▶ [Records for this exercise]:
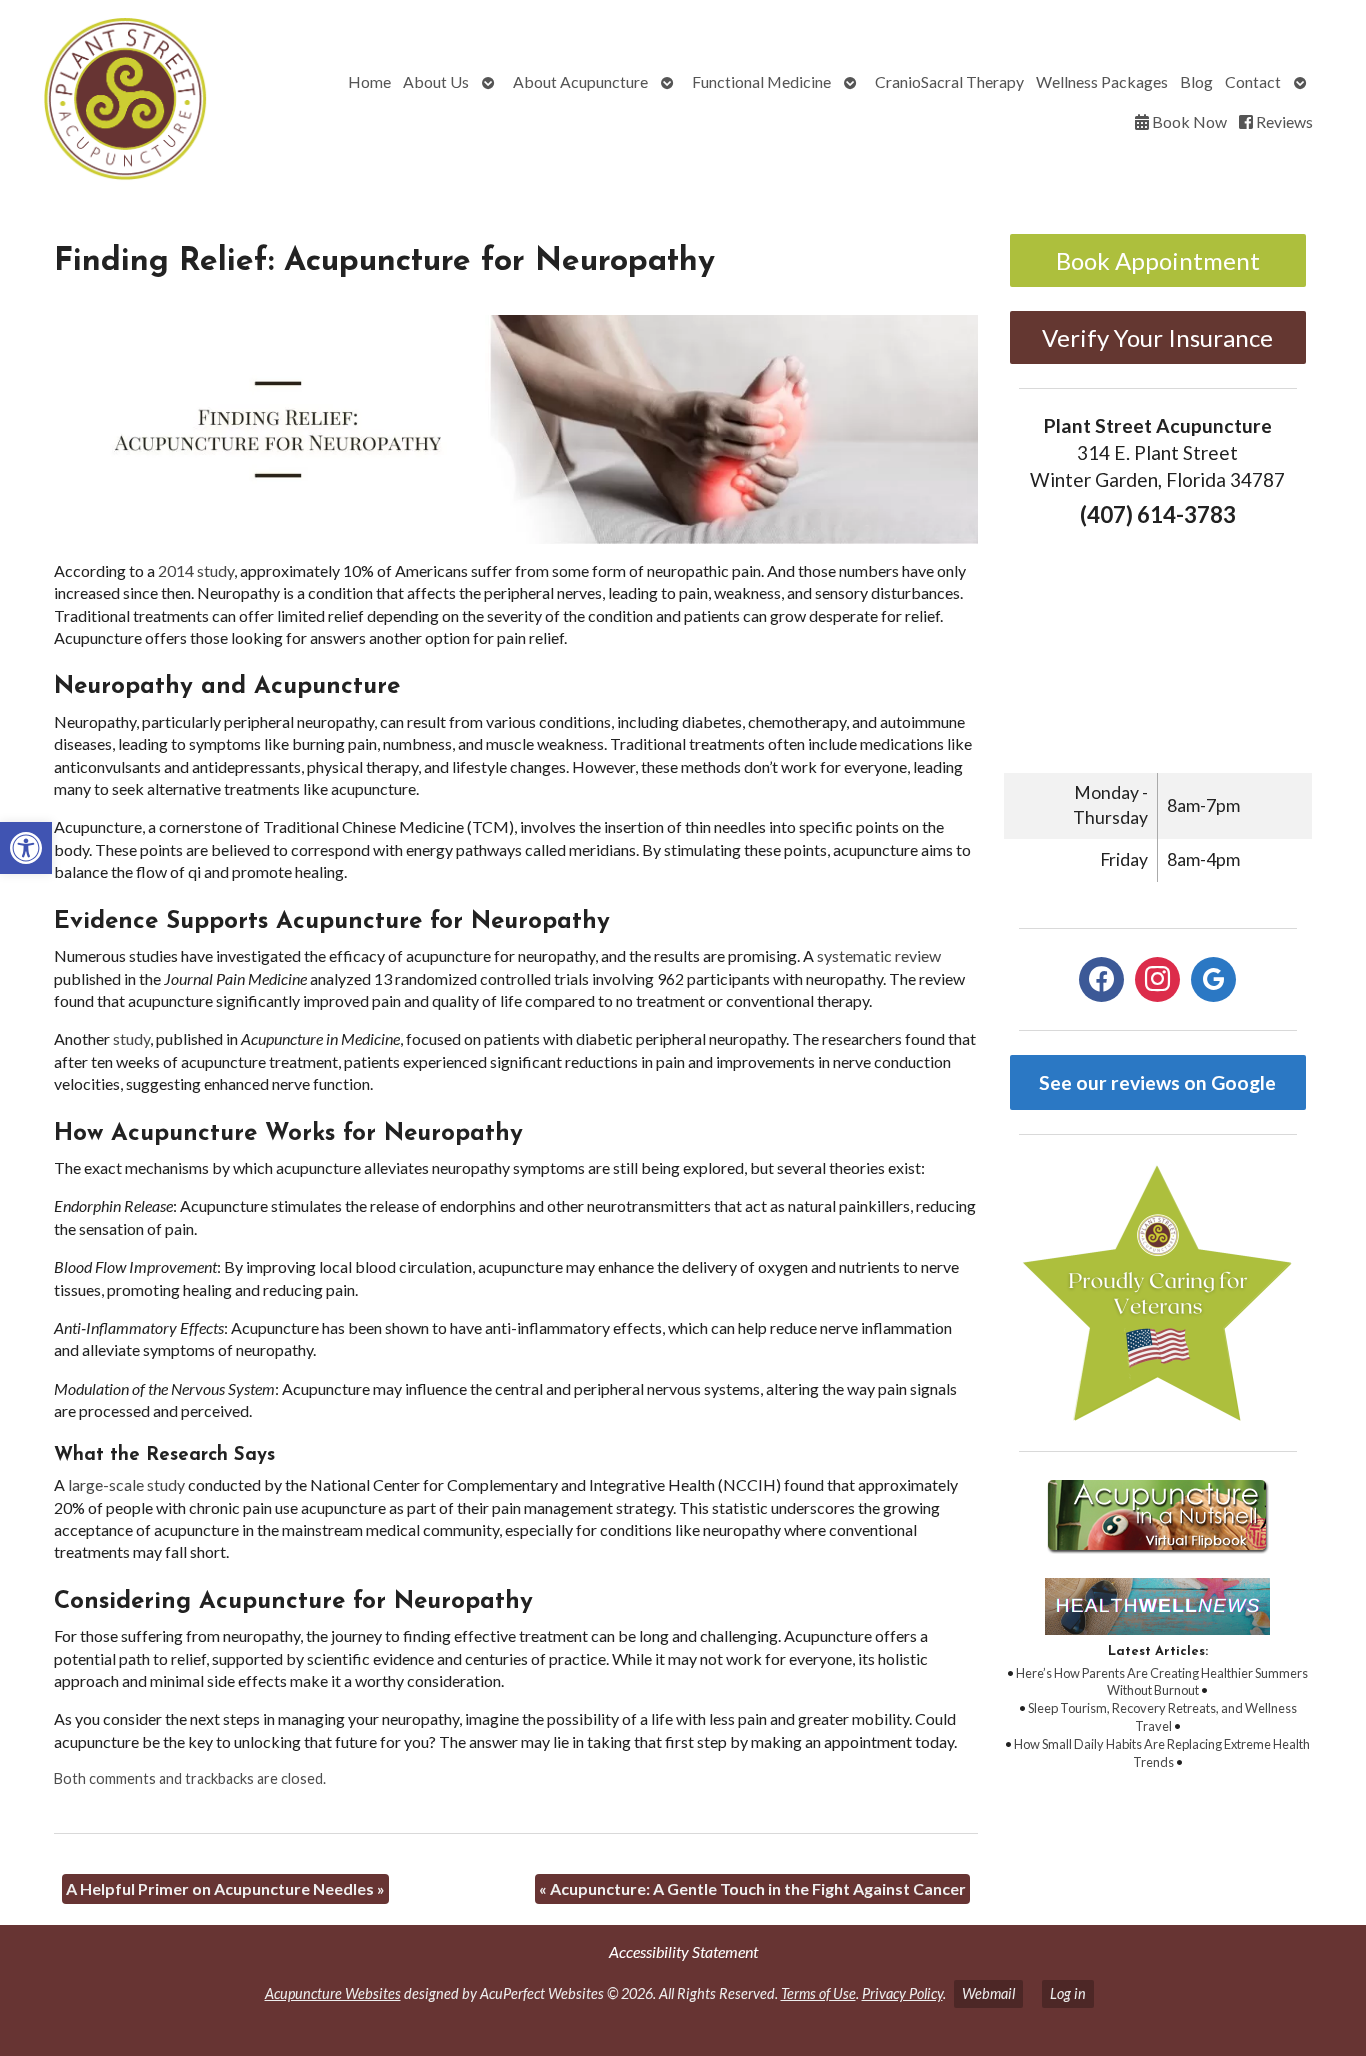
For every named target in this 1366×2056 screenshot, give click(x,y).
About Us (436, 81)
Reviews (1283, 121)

* * *

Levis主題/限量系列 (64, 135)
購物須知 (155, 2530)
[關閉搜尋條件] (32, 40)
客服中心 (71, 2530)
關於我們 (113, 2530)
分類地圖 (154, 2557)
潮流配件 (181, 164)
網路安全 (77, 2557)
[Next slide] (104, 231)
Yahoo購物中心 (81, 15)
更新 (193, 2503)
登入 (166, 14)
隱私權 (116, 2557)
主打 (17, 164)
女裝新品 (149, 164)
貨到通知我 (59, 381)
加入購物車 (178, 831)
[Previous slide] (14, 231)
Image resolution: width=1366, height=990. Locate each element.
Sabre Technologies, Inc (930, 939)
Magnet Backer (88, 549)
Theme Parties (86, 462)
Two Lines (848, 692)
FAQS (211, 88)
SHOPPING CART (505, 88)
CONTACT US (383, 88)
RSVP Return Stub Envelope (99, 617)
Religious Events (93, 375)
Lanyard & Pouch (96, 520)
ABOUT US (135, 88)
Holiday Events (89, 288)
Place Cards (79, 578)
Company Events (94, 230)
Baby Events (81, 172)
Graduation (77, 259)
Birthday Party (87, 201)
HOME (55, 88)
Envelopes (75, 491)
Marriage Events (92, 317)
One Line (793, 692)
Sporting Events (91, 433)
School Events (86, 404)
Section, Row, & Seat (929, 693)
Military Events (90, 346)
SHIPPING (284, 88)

▶ [What the exercise asks]: Read through the entries, then copy every line where the string "Events" is found.

▶ [Written response]:
Religious Events (93, 375)
Holiday Events (89, 288)
Company Events (94, 230)
Baby Events (81, 172)
Marriage Events (92, 317)
Sporting Events (91, 433)
School Events (86, 404)
Military Events (90, 346)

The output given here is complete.